*HOW TO COMPLETE THIS TASK:*
Extract the news passage below about Resistance GB and its editor, reproducing all of it word for word.

*EXTRACT PROVIDED:*
================================

An investigation by The Independent also found that Spotify, Apple and YouTube have all distributed podcasts featuring Corbyn “during which he shares mistruths” and calls the pandemic a “hoax”.
A former Tory councillor in Enfield, north London, Coleshill is now is edior-in-chief of Resistance GB, a conspiracy theory-peddling news platform that was instrumental in distributing videos of Starmer being mobbed in Westminster.
Footage of the incident bearing the Resistance GB logo is “being shared widely across anti-vaccine social media networks and beyond” said The Guardian. On Telegram, a social media platform used by many far-right activists, a post showing the video was viewed 90,000 times in less than 24 hours.
Coleshill was suspended from the Conservative Party in 2018 for making “racist remarks” about a Labour colleague, reported the Enfield Independent.
The Independent reported in October that Coleshill also recorded himself chasing Michael Gove through Whitehall, demanding: “How do you justify the illegal lockdowns that have been pushed on this country?” According to The Guardian, he has also “confronted” Labour MP Jess Phillips and the BBC journalist Nick Watt.

================================

*MATERIAL SUPPLIED:*
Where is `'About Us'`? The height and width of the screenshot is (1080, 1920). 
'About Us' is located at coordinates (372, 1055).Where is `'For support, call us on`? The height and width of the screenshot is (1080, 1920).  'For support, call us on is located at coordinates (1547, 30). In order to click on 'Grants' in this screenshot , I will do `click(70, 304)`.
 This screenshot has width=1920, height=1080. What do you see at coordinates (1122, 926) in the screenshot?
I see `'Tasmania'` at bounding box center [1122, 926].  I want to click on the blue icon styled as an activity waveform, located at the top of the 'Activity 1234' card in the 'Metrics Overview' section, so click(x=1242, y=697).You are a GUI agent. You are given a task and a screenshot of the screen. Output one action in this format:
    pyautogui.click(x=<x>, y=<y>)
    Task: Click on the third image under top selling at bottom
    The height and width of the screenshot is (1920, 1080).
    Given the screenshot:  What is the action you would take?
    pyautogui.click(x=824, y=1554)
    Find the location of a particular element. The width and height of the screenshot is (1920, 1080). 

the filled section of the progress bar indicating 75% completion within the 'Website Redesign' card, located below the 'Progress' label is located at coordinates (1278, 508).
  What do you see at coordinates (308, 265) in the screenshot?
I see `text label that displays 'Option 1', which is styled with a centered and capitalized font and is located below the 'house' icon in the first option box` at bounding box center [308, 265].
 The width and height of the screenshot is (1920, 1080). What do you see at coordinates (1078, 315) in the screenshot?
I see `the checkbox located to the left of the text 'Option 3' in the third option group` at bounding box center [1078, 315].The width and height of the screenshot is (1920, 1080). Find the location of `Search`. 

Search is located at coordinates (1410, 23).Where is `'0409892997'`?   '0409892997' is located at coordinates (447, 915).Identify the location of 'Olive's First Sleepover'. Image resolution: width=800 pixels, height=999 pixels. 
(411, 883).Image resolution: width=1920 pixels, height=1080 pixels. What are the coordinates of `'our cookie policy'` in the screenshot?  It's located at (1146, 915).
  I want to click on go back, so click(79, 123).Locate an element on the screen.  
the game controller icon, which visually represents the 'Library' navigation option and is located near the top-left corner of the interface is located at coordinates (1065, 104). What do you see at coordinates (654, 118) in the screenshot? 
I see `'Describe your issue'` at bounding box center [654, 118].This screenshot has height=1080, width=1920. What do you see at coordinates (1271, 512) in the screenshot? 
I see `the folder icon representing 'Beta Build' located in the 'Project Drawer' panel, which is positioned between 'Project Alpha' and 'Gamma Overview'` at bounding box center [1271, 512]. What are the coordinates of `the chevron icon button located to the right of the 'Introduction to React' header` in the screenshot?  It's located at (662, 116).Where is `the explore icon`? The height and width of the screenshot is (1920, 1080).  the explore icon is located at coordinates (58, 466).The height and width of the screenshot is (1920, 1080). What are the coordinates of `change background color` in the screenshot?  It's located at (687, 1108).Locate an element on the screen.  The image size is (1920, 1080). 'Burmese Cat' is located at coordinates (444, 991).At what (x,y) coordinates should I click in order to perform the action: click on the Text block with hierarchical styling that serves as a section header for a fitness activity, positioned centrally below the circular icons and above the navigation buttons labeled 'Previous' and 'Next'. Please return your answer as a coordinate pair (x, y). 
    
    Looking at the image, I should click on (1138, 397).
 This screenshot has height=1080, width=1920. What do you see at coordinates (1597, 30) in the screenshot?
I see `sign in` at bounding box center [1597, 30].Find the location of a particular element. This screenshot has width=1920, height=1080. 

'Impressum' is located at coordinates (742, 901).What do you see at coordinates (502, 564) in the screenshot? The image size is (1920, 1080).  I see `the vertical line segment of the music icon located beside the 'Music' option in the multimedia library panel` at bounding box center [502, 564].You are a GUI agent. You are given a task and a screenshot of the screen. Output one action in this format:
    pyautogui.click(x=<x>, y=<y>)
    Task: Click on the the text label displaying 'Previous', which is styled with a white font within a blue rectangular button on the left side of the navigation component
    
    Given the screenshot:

================================

*TASK RESULT:*
An investigation by The Independent also found that Spotify, Apple and YouTube have all distributed podcasts featuring Corbyn “during which he shares mistruths” and calls the pandemic a “hoax”.
A former Tory councillor in Enfield, north London, Coleshill is now is edior-in-chief of Resistance GB, a conspiracy theory-peddling news platform that was instrumental in distributing videos of Starmer being mobbed in Westminster.
Footage of the incident bearing the Resistance GB logo is “being shared widely across anti-vaccine social media networks and beyond” said The Guardian. On Telegram, a social media platform used by many far-right activists, a post showing the video was viewed 90,000 times in less than 24 hours.
Coleshill was suspended from the Conservative Party in 2018 for making “racist remarks” about a Labour colleague, reported the Enfield Independent.
The Independent reported in October that Coleshill also recorded himself chasing Michael Gove through Whitehall, demanding: “How do you justify the illegal lockdowns that have been pushed on this country?” According to The Guardian, he has also “confronted” Labour MP Jess Phillips and the BBC journalist Nick Watt.